13. D’autre part, l’échantillon de dossiers de stagiaires produit à l’appui de la requête, comprenant une convention de formation conclue avec le stagiaire, une feuille d’émargement, une attestation sur l’honneur exposant le projet professionnel du stagiaire, un certificat de réalisation de la formation, un questionnaire de satisfaction du stagiaire et un formulaire d’auto-évaluation dressé avant et après le début de la formation, ne permet pas de démontrer que l’organisme de formation met en place un suivi pédagogique du stagiaire tout au long de sa formation. Le quizz fourni ne peut à lui seul suffire à justifier l’accompagnement du stagiaire, dès lors qu’il ne porte que sur une partie du programme de formation. Aucune preuve n’est apportée non plus sur l’existence d’entretiens téléphoniques postérieurement à la fin des formations.
14. En second lieu, en se bornant à soutenir que la décision de déréférencement dont elle a fait l’objet s’inscrivait dans le cadre d’un mouvement de déréférencements de masse des organismes de formation que la caisse des dépôts et consignation aurait, à la suite de contrôles purement formels, mis en œuvre pour des raisons budgétaires, la société requérante n’établit aucunement le détournement de pouvoir allégué.
15. Dans ces conditions, dès lors qu’une décision identique de déréférencement à celle qui est entachée d’illégalité externe en raison d’un défaut de motivation et de la méconnaissance du contradictoire aurait pu être prise, les conclusions indemnitaires de la société Investor Bourse ne peuvent qu’être rejetées, faute de lien direct et certain entre l’illégalité externe et les préjudices allégués.
Sur les frais d’instance :
16. Il n’y a pas lieu, dans les circonstances de l’espèce, de mettre à la charge de la caisse des dépôts et consignations la somme demandée par la société Investor Bourse au titre des frais exposés par elle et non compris dans les dépens.

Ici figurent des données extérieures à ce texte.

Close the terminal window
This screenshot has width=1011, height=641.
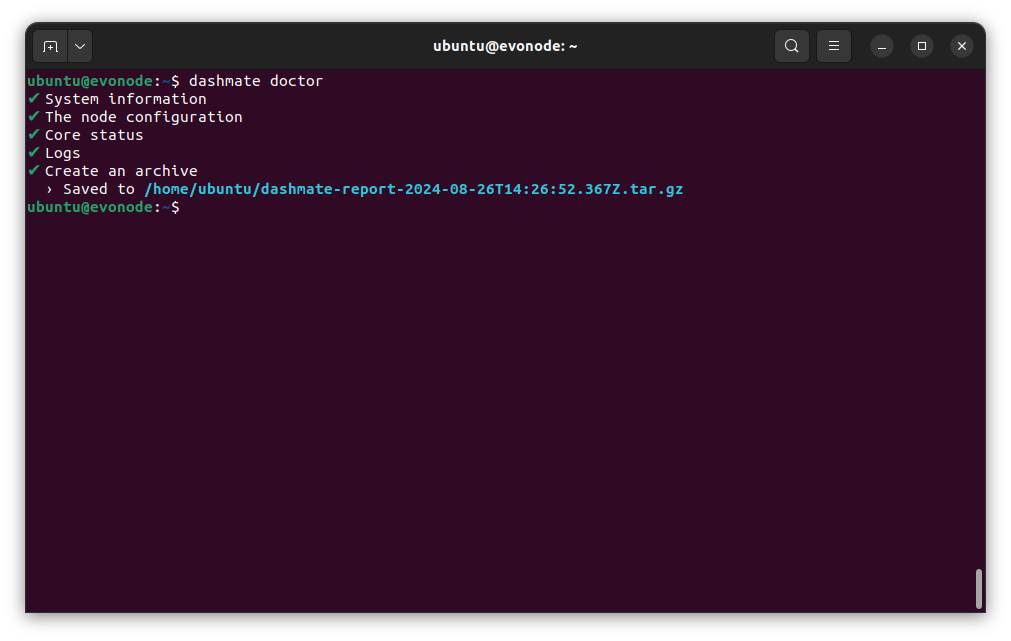[961, 46]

17. Les dispositions de l’article L. 761-1 du code de justice administrative font obstacle à ce que la somme demandée à ce titre par la caisse des dépôts et consignations soit mise à la charge de la société Investor Bourse, qui n’est pas la partie perdante dans la présente instance.
D E C I D E :
Article 1er : La décision du directeur de la formation professionnelle et des compétences de la caisse des dépôts et consignations du 15 juin 2022 est annulée, ainsi que, par voie de conséquence, celle du 25 août 2022 prise sur recours gracieux en tant qu’elle confirme dans son principe et dans son quantum cette sanction prononcée à raison des formations ACRE.
Article 2 : Le surplus des conclusions des requêtes est rejeté.

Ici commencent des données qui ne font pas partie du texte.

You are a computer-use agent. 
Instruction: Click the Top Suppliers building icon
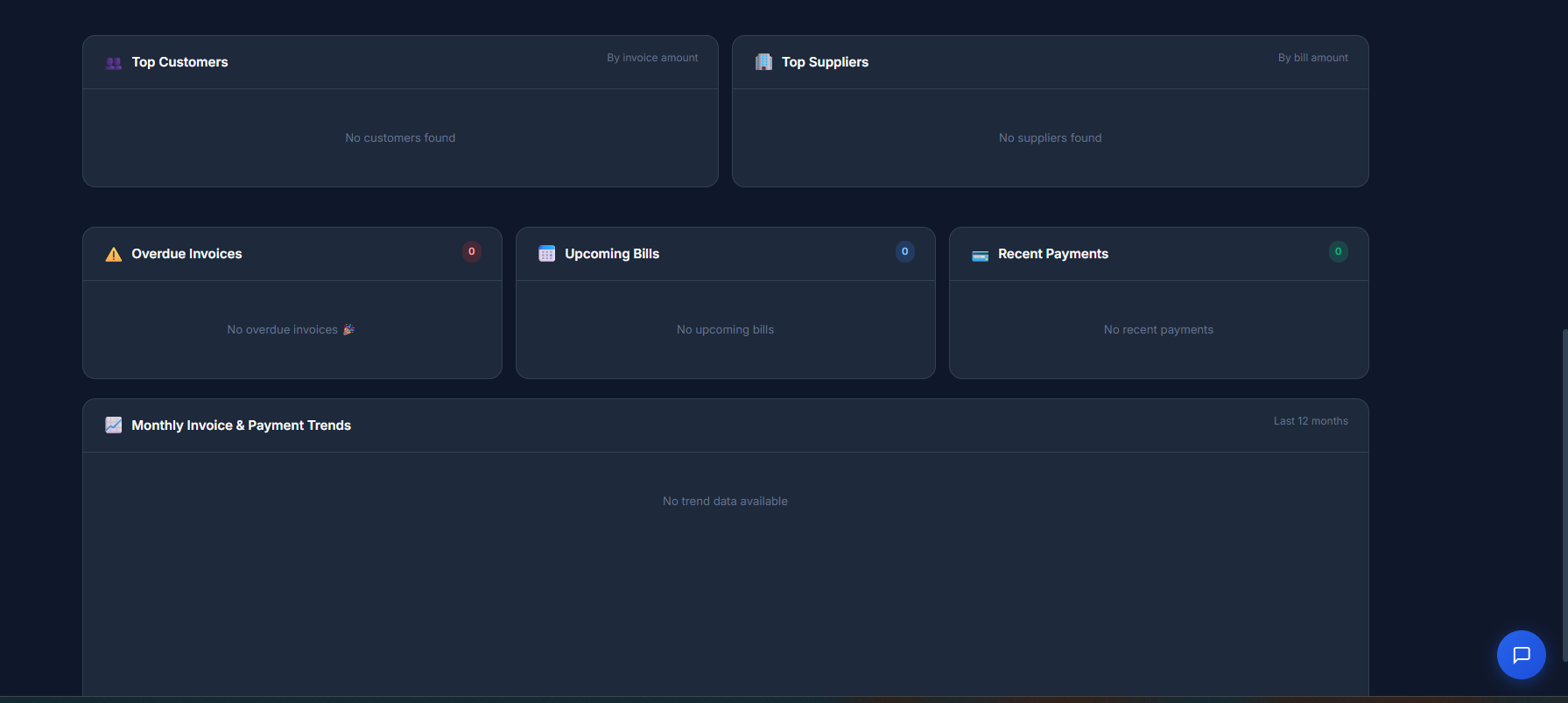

Article 3 : Les conclusions de la caisse des dépôts et consignations présentées sur le fondement de l’article L. 761-1 du code de justice administrative sont rejetées.
Article 4 : Le présent jugement sera notifié à la société à responsabilité limitée Investor Bourse et à la caisse des dépôts et consignations.

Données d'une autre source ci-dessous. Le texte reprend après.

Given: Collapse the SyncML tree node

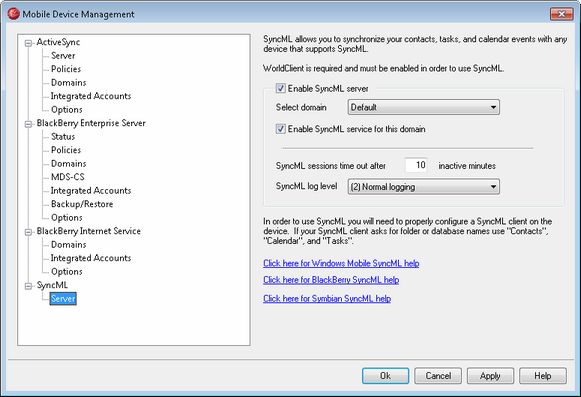Looking at the screenshot, I should (28, 286).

Délibéré après l’audience du 9 septembre 2025, à laquelle siégeaient :
— M. Gracia, président,
— Mme Beugelmans-Lagane, première conseillère,
— M. Rannou, conseiller.
Rendu public par mise à disposition au greffe le 23 septembre 2025.
La rapporteure,
N. BEUGELMANS-LAGANE
Le président,
J.-Ch. GRACIA
La greffière,
C. YAHIAOUI
La République mande et ordonne au premier ministre, en ce qui le concerne ou à tous commissaires de justice à ce requis en ce qui concerne les voies de droit commun, contre les parties privées, de pourvoir à l’exécution du présent jugement.